Kondisi ini memicu timbulnya pergolakan dimana-mana. Pasukan Romawi mengalami kekalahan beruntun yang pada waktu itu melawan kaum muslimin menjadikan Romawi sudah tidak kuat seperti dulu. “Romawi yang telah lama menjadi negara superpower akhirnya runtuh. Kaisar terakhir Romulus Augustus diturunkan oleh pemimpin suku Jerman, Odoacer, pada tahun 476 M. Sejak saat itu kegelapan mulai menyelimuti bumi Eropa” (Cahyo, 2012:110).
Kegelapan di Eropa terjadi begitu lama. Kemudian setelah masa kegelapan yang cukup lama, muncullah Abad Pertengahan sebagai tanda bangkitnya Eropa dari kemunduran tersebut. Zaman ini mengembangkan kembali ilmu pengetahuan yang berasal dari Yunani dan Romawi Kuno. Zaman ini pula menjadi zaman kebangkitan religi di Eropa. Agama berkembang sangat pesat dan mempengaruhi hampir seluruh kegiatan manusia, termasuk pemerintahan (Cahyo, 2012:111). Hal itu membuat ilmu pengetahuan klasik dipinggirkan dan lebih dianggap sebagai ilmu yang salah dan mengalihkan perhatian manusia dari ketuhanan.
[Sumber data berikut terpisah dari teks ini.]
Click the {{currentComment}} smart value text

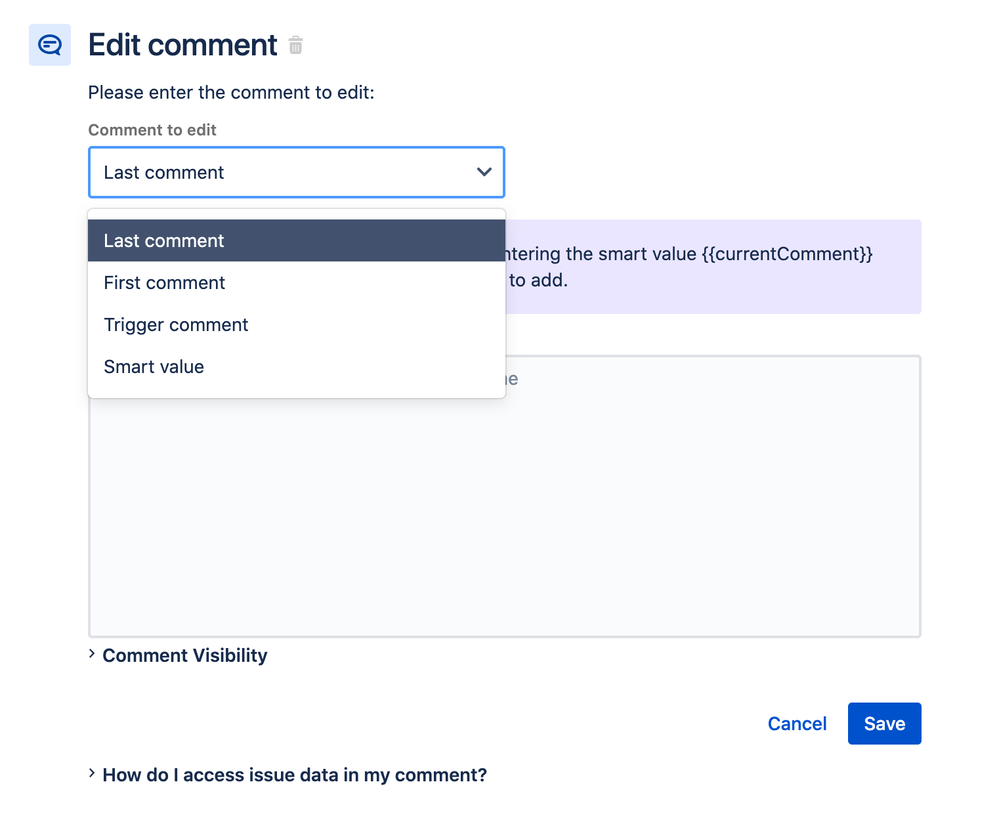787,254
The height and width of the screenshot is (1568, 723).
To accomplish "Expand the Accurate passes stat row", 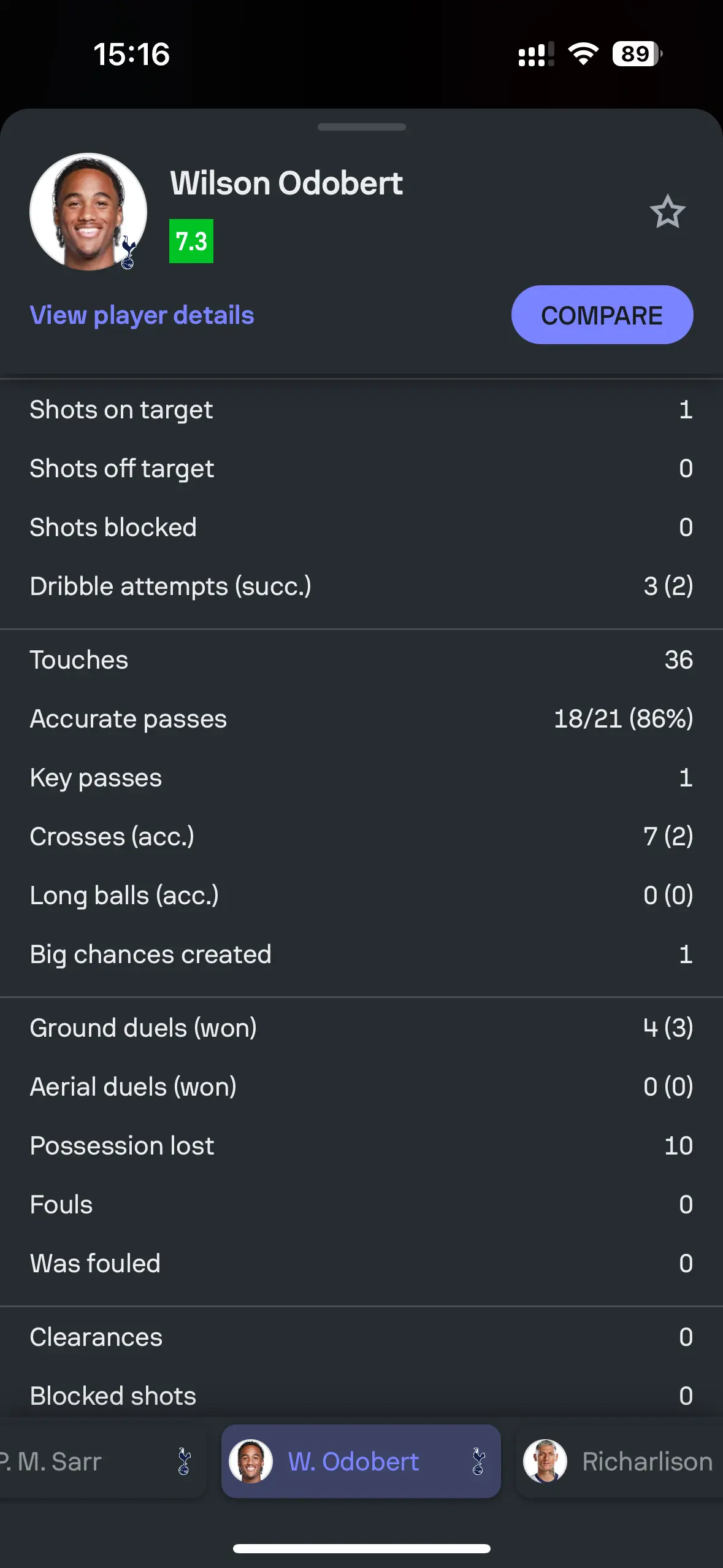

Tingginya perkembangan religi menyebabkan seringkali agama Islam dan Kristen berbenturan mengenai penyebarannya. Karena berbeda ideologi, maka ketika Islam menyebarkan ajarannya, Kristen pun merespons dengan penyebaran pula (Cahyo, 2012:112). Hal tersebut membuat mereka sering saling memusuhi hingga telibat peperangan panjang atas dalih agama yang salah satu contohnya adalah Perang Salib. Pada masa itu Eropa membangun sistem Perang Salib untuk mempertahankan pemerintahan Eropa dari desakan pengaruh pemerintahan Islam dari Timur Tengah. Maka, ketika kepentingan Islam dan Kristen bertemu dan menjadi sebuah peperangan, pihak Kristen kemudian menganggapnya sebagai perang suci. Seorang ksatria harus selalu bersedia membela keyakinannya setiap kali terjadi pertempuran dalam perang suci. Karena itulah, pemerintahan kemudian menjadi di bawah pengaruh keagamaan, sebab peperangan dikobarkan berlandaskan atas kepentingan agama. Dapat diketahui bahwa mengatasnamakan agama atas perang merupakan ulah dari pemerintah di Eropa.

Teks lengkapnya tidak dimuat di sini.